His father, Yacov, was a self-educated secular pharmacist, but deadly pogroms in the Pale of Settlement convinced him to enroll Marcus, his youngest child, in a yeshiva. Whether it was a sudden burst of piety or an effort to keep the army from drafting his son isn’t clear.
But what is clear in Mark Rothko: Toward the Light in the Chapel, Annie Cohen-Solal’s masterful Rothko biography is the role Judaism played in his career. He battled Yale’s anti-Semitism, the anti-Modernist attitudes of the 1930s and 40s, and the critics who derided his canvases as “handsome wall decorations.” He befriended Jewish collectors and curators. And his work shifted from mythological to surrealist to abstract as he sought a unity of vision, motivated by the principle of—who knew?—tikkun olam.

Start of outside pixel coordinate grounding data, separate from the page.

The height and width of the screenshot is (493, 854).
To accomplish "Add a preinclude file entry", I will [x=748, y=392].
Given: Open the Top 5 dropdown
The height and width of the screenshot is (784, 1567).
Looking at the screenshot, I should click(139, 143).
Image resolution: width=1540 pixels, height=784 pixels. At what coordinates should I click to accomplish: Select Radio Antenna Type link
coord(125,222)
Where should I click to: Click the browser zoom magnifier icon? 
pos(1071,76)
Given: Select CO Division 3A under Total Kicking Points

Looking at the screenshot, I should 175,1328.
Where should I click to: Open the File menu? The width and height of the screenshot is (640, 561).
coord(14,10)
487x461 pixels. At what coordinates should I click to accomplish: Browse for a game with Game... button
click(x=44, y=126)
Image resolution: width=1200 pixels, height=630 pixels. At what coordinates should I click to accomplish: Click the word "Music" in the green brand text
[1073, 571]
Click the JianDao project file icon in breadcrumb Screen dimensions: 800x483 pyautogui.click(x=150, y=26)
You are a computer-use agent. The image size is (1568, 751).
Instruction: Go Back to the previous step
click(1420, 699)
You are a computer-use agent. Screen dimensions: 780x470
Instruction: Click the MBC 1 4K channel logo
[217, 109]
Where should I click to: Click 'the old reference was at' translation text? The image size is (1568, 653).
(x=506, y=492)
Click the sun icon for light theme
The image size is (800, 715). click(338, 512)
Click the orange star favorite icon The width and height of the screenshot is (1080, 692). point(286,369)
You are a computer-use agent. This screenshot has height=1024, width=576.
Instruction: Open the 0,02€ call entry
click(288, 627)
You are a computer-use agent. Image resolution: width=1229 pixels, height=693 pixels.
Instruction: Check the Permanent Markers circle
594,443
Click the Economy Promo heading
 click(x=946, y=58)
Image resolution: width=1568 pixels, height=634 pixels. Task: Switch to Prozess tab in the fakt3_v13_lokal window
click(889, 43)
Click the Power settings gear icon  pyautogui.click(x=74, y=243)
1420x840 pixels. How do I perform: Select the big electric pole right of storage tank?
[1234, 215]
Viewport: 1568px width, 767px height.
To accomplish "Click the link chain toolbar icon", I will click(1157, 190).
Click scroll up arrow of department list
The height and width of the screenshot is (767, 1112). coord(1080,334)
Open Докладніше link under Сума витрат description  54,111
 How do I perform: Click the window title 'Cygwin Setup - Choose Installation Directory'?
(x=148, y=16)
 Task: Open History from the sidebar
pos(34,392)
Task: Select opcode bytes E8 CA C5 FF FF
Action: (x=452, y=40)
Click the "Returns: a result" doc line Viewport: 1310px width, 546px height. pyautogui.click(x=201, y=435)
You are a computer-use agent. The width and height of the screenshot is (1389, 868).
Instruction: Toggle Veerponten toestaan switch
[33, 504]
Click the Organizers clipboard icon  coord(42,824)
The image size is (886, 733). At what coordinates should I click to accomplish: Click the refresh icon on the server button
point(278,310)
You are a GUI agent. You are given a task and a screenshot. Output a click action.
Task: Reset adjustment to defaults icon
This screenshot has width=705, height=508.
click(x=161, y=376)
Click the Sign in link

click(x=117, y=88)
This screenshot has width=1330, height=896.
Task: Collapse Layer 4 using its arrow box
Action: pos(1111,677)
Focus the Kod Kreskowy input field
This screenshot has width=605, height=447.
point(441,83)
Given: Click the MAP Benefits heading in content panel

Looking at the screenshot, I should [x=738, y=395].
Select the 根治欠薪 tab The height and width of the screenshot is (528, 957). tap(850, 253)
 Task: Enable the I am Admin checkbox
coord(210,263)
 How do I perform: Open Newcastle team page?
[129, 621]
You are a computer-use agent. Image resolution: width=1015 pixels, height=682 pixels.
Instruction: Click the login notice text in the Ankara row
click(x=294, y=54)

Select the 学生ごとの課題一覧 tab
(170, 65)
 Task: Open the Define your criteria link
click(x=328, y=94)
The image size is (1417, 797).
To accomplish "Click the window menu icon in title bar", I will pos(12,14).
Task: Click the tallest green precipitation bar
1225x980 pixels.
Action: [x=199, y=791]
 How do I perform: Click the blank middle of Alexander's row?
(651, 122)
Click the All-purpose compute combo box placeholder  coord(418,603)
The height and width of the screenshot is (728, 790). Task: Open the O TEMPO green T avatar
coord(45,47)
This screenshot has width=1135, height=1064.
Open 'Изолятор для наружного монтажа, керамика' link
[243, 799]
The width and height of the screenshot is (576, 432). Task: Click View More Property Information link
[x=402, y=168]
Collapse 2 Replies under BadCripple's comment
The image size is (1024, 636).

Rothko ended his own life after a difficult divorce and declining health. Unfortunately, he did so before seeing the completion of that chapel, a serene structure in Houston, Texas filled with fourteen of the artist’s paintings. But the book ends on a positive note, with his children opening the Rothko Art Center in Daugavpils, Latvia (formerly Dvinsk, Rothko’s hometown) and restoring its last remaining synagogue in 2013, a century after their father set sail for America.